# Reddit Data Collection and Analysis with PSAW

To collect Reddit data, we're going to use the [Pushift API](https://www.reddit.com/r/pushshift/comments/bcxguf/new_to_pushshift_read_this_faq/), specifically a Python wrapper for the Pushshift API called [PSAW](https://github.com/dmarx/psaw) (PushShift API Wrapper). Why are we using the Pushshift API instead of the official Reddit API, and PSAW instead of Pushshift itself?

Well, as Pushshift's creator Jason Baumgartner and his co-authors describe it in their [published paper](https://arxiv.org/pdf/2001.08435.pdf), "Pushshift makes it
much easier for researchers to query and retrieve historical Reddit data, provides extended functionality by providing fulltext search against comments and submissions, and has larger single query limits." PSAW, meanwhile, makes it easier to work with Pushshift and provides better documentation.

## Install PSAW

To use PSAW, we first need to install it.

In [None]:
!pip install psaw

Then we will import pandas for eventually working with the collected data, and we will change pandas default display setting to make our DataFrame columns wider.

In [None]:
import pandas as pd
pd.options.display.max_colwidth = 200
pd.options.display.max_columns = 50

Next we will import the PushshiftAPI from psaw and initialize it.

In [None]:
from psaw import PushshiftAPI

# Initialize PushShift
api = PushshiftAPI()

## Collect Reddit Posts (By Subreddit)

To collect Reddit posts, we will use `api.search_submissions()` and then establish the parameters of our query, such as which subreddit we want to search in and what threshold of upvote score we want to set.
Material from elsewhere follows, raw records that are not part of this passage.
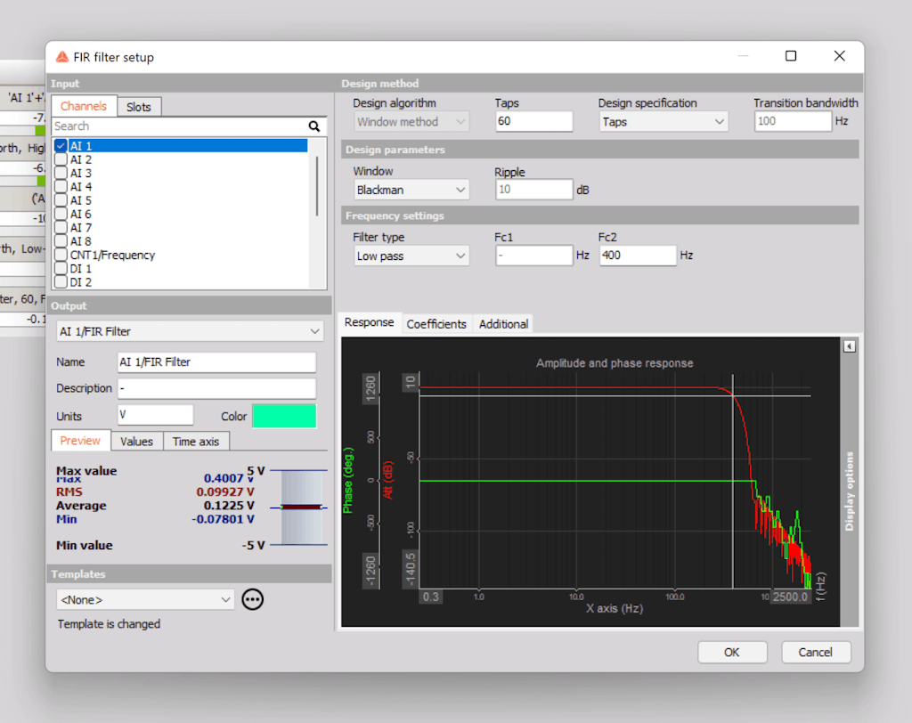Click the search magnifier icon in channels
Screen dimensions: 912x723
coord(314,126)
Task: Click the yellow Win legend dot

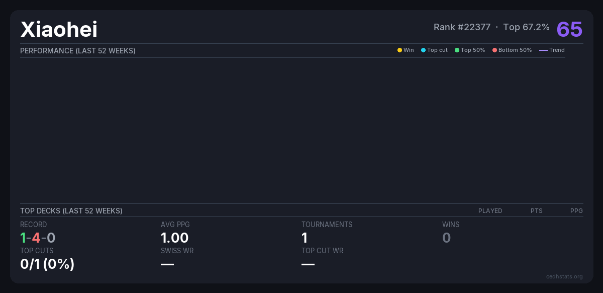Action: [399, 50]
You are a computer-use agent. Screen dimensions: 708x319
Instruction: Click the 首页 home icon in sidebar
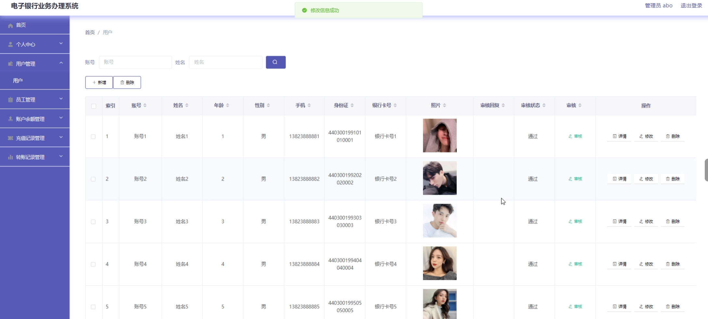pos(10,25)
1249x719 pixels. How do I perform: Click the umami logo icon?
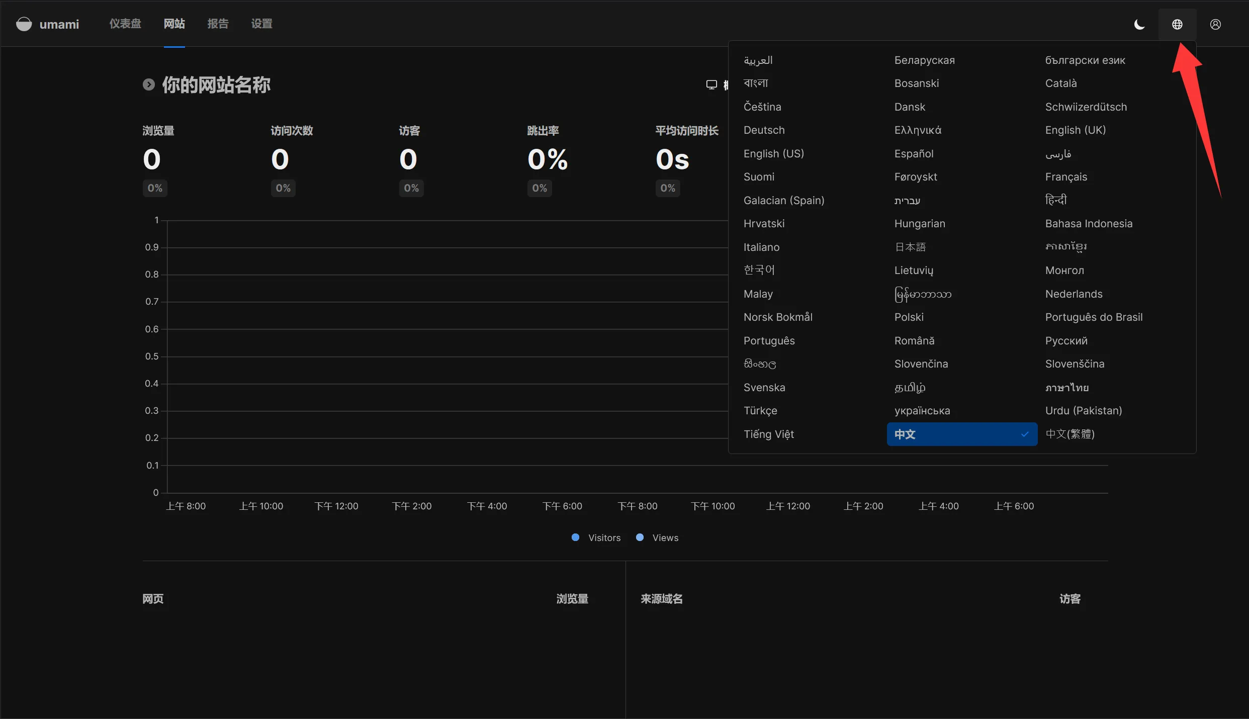pos(24,24)
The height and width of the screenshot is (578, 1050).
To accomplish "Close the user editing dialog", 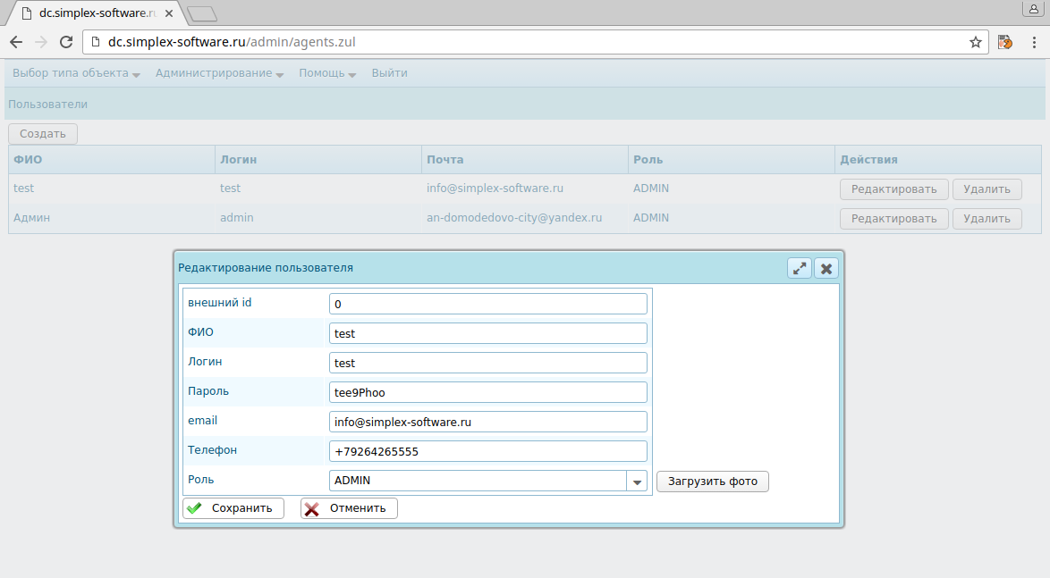I will click(826, 268).
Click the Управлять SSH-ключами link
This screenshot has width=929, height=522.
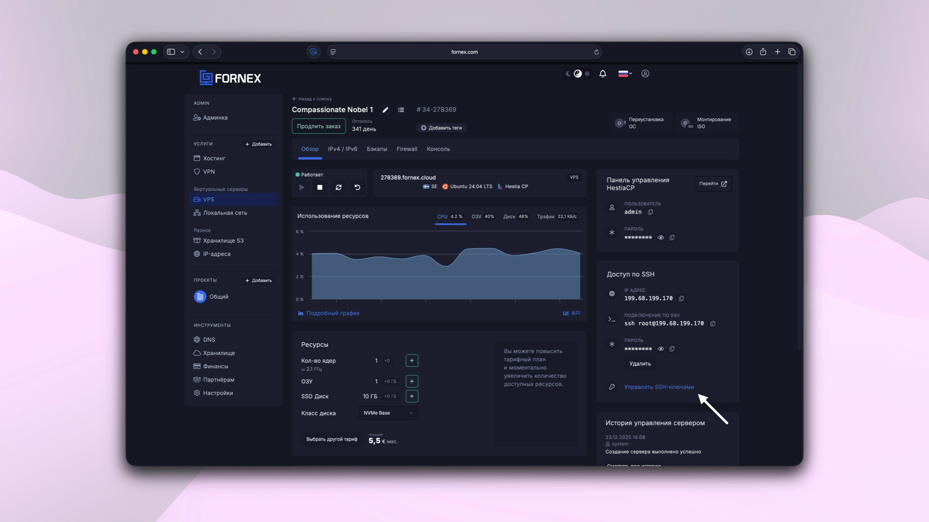pyautogui.click(x=658, y=387)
Below we are setting up to search for posts in the subreddit "AmITheAsshole" that have an upvote score of at least 2,000 or more.

In [None]:
api_request_generator = api.search_submissions(subreddit='AmITheAsshole',
                                               score = ">2000")

Once this generator is set up, we can use it to collect Reddit posts. The code below is a list comprehension that loops through the generator and extracts relevant data for each matching Reddit post. It then turns that list into a Pandas DataFrame.

In [None]:
aita_submissions = pd.DataFrame([submission.d_ for submission in api_request_generator])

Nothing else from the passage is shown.